Les opérateurs économiques africains de plus en plus ouverts à l’arbitrage

Les ouvertures de centres spécialisés se multiplient dans le continent. Un système d’arbitrage performant est nécessaire à l’éclosion d’une place financière forte. Beaucoup de pays rechignent à faire respecter les sentences.

La troisième édition des «Casablanca Arbitration Days», conférence internationale de la médiation et de l’arbitrage, a affiché salle comble. Deux jours durant (3 et 4 novembre), ce rendez-vous de choix a réuni décideurs, juristes et d’éminents experts marocains et étrangers autour du rôle du Centre international de médiation et d’arbitrage de Casablanca (CIMAC), des enjeux actuels et des perspectives de l’arbitrage en Afrique ainsi que les pratiques innovantes que connaît la discipline à l’international. Tenue sous le thème «Les modes alternatifs de règlement des litiges en Afrique : quelle place pour le CIMAC ?», l’édition 2017 a fait un constat : l’arbitrage a le vent en poupe en Afrique, sachant que le continent accuse jusqu’ici un énorme retard en la matière. «Nous observons un engouement visible pour l’arbitrage en Afrique, dans le sillage de l’émergence du continent», relève Saïd Ibrahimi, CEO de Casablanca Finance City (CFC) qui parraine l’événement organisé par le CIMAC.

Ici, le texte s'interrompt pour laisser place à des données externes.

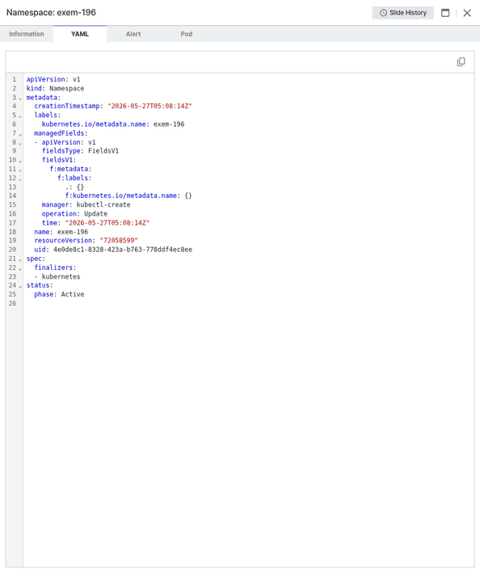Collapse fieldsV1 fold arrow on line 10

[20, 161]
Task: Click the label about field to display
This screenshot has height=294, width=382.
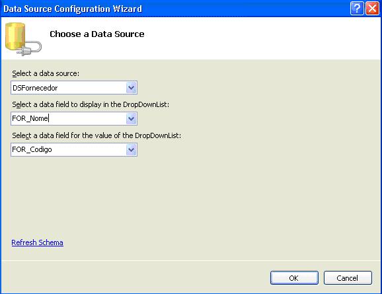Action: (91, 104)
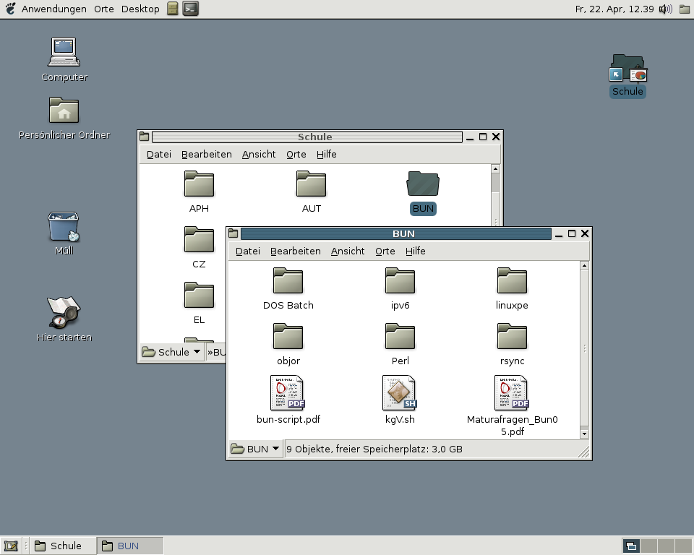Click the volume speaker icon in panel
This screenshot has height=555, width=694.
(665, 9)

La multiplication des centres d’arbitrage sur le continent confirme cette tendance. Selon les intervenants, le continent compte une pléiade de centres d’arbitrage dont certains font même référence sur le plan international comme en Egypte, au Rwanda, à Maurice ou dans l’espace de l’Organisation pour l’harmonisation en Afrique du droit des affaires (OHADA) qui regroupe 16 pays.

Ces institutions tentent de résister à la rude concurrence que se livrent sur le marché de l’arbitrage et de la médiation des firmes internationales attirées par le potentiel du continent. Un marché juteux au regard des acteurs en jeu, comme l’a confié l’avocat Emmanuel Gaillard du cabinet Shearman & Sterling, une des références mondiales en matière d’arbitrage.

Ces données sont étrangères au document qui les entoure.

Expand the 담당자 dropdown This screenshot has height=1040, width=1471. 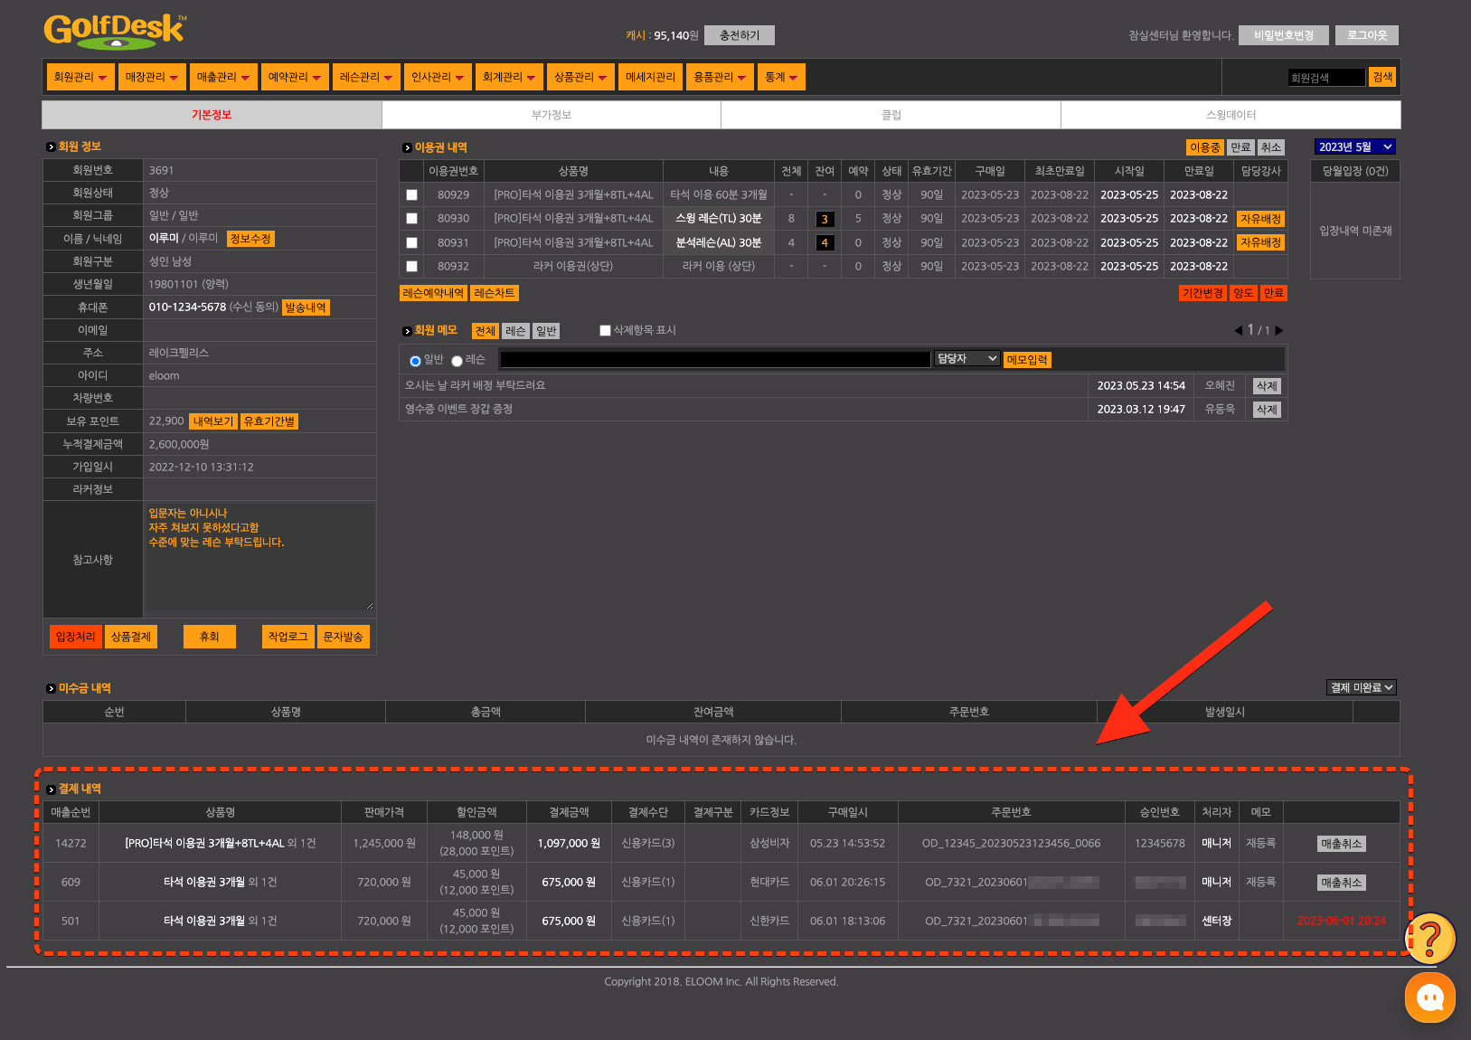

Beaucoup de volonté politique pour crédibiliser l’arbitrage

De plus en plus de pays sont conscients que disposer de mécanismes d’arbitrage fiables ne ferait que booster leur compétitivité et donc les rendre plus attractifs pour les IDE. C’est pour cela que la majorité des centres a émergé dans le sillage de la montée en puissance des places financières africaines où l’écosystème mis en place pour drainer davantage des investissements leur est favorable. C’est le cas à Casablanca, Kigali, Nairobi, Le Caire ou Maurice et c’est un pari que se lance désormais le CIMAC basé dans la capitale économique, une nécessité presque pour «la première place financière africaine», selon Said Ibrahimi, patron de CFC.

C’est d’ailleurs pour cette raison et afin d’offrir au continent ainsi qu’aux entreprises internationales actives en Afrique un centre de référence, ainsi qu’une expertise en la matière, que Casablanca Finance City a initié en 2014, la première édition des «Casablanca Arbitration Days» qui a coïncidé la même année avec le lancement des activités du CIMAC.

Toutefois, il y a beaucoup de défis à relever. Un et pas des moindres, l’application des sentences prononcées par des arbitres africains n’est pas systématique dans plusieurs pays. «Beaucoup de pays reconnaissent la convention de New York mais rechignent à faire exécuter les décisions par les juridictions nationales, ce qui dénature la portée de l’arbitrage», observe une avocate qui précise toutefois que l’application des sentences ne dépend pas des centres d’arbitrage. Pour les experts, il faut beaucoup de volonté politique pour crédibiliser davantage les acteurs de l’arbitrage sur le continent.

Pour rappel, plusieurs économies ont adhéré à grande échelle à la Convention des Nations Unies sur la reconnaissance et l’exécution des sentences arbitrales étrangères adoptée à New York le 10 juin 1958. Le Maroc a été le premier pays africain et arabe à le faire. Seuls quelques pays du continent manquent encore à l’appel sur la liste des 157 pays signataires.